AIM OF THE EXERCISE: Each record that follows must be printed exactly as given.
::: LISTED ENTRIES
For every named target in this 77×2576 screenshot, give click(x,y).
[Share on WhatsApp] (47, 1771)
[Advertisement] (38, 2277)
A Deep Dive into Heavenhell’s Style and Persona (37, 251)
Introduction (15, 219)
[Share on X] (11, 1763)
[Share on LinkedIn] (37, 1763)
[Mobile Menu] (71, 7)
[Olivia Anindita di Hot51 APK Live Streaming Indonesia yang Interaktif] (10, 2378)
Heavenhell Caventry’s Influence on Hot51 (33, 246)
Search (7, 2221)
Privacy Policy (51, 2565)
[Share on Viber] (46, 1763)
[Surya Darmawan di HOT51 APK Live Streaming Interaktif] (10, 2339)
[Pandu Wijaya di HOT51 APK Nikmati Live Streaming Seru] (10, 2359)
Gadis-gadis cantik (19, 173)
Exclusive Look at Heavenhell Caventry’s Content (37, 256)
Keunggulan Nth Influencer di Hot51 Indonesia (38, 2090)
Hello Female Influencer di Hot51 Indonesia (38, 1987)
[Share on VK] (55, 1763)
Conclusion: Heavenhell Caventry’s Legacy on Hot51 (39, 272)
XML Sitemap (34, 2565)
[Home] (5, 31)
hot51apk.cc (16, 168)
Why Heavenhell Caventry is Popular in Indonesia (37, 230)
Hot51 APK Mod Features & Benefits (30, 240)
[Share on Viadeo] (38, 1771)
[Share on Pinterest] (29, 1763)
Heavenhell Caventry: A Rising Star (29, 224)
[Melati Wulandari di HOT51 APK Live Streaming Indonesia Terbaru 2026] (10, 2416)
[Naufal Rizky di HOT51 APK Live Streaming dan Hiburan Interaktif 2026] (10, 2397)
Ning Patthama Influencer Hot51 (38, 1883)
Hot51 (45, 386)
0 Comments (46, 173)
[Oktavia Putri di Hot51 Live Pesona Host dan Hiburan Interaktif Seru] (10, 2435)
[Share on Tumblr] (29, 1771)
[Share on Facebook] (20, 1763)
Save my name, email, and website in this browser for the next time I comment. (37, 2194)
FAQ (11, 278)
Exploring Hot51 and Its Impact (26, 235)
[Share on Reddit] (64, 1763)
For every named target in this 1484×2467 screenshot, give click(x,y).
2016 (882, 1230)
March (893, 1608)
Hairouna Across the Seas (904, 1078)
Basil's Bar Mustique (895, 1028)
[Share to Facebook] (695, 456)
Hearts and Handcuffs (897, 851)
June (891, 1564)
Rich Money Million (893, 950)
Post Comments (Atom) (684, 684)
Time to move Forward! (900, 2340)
::::::
SOLUTION BELOW:
For every named target in this 77×2576 screenshot, give click(x,y).
[Share on WhatsApp] (47, 1771)
[Advertisement] (38, 2277)
A Deep Dive into Heavenhell’s Style and Persona (37, 251)
Introduction (15, 219)
[Share on X] (11, 1763)
[Share on LinkedIn] (37, 1763)
[Mobile Menu] (71, 7)
[Olivia Anindita di Hot51 APK Live Streaming Indonesia yang Interaktif] (10, 2378)
Heavenhell Caventry’s Influence on Hot51 (33, 246)
Search (7, 2221)
Privacy Policy (51, 2565)
[Share on Viber] (46, 1763)
[Surya Darmawan di HOT51 APK Live Streaming Interaktif] (10, 2339)
[Pandu Wijaya di HOT51 APK Nikmati Live Streaming Seru] (10, 2359)
Gadis-gadis cantik (19, 173)
Exclusive Look at Heavenhell Caventry’s Content (37, 256)
Keunggulan Nth Influencer di Hot51 Indonesia (38, 2090)
Hello Female Influencer di Hot51 Indonesia (38, 1987)
[Share on VK] (55, 1763)
Conclusion: Heavenhell Caventry’s Legacy on Hot51 (39, 272)
XML Sitemap (34, 2565)
[Home] (5, 31)
hot51apk.cc (16, 168)
Why Heavenhell Caventry is Popular in Indonesia (37, 230)
Hot51 APK Mod Features & Benefits (30, 240)
[Share on Viadeo] (38, 1771)
[Share on Pinterest] (29, 1763)
Heavenhell Caventry: A Rising Star (29, 224)
[Melati Wulandari di HOT51 APK Live Streaming Indonesia Terbaru 2026] (10, 2416)
[Naufal Rizky di HOT51 APK Live Streaming dan Hiburan Interaktif 2026] (10, 2397)
Ning Patthama Influencer Hot51 (38, 1883)
Hot51 (45, 386)
0 Comments (46, 173)
[Oktavia Putri di Hot51 Live Pesona Host dan Hiburan Interaktif Seru] (10, 2435)
[Share on Tumblr] (29, 1771)
[Share on Facebook] (20, 1763)
Save my name, email, and website in this browser for the next time I comment. (37, 2194)
FAQ (11, 278)
Exploring Hot51 and Its Impact (26, 235)
[Share on Reddit] (64, 1763)
For every named target in this 1484×2467 screenshot, give click(x,y).
2016 (882, 1230)
March (893, 1608)
Hairouna Across the Seas (904, 1078)
Basil's Bar Mustique (895, 1028)
[Share to Facebook] (695, 456)
Hearts and Handcuffs (897, 851)
June (891, 1564)
Rich Money Million (893, 950)
Post Comments (Atom) (684, 684)
Time to move Forward! (900, 2340)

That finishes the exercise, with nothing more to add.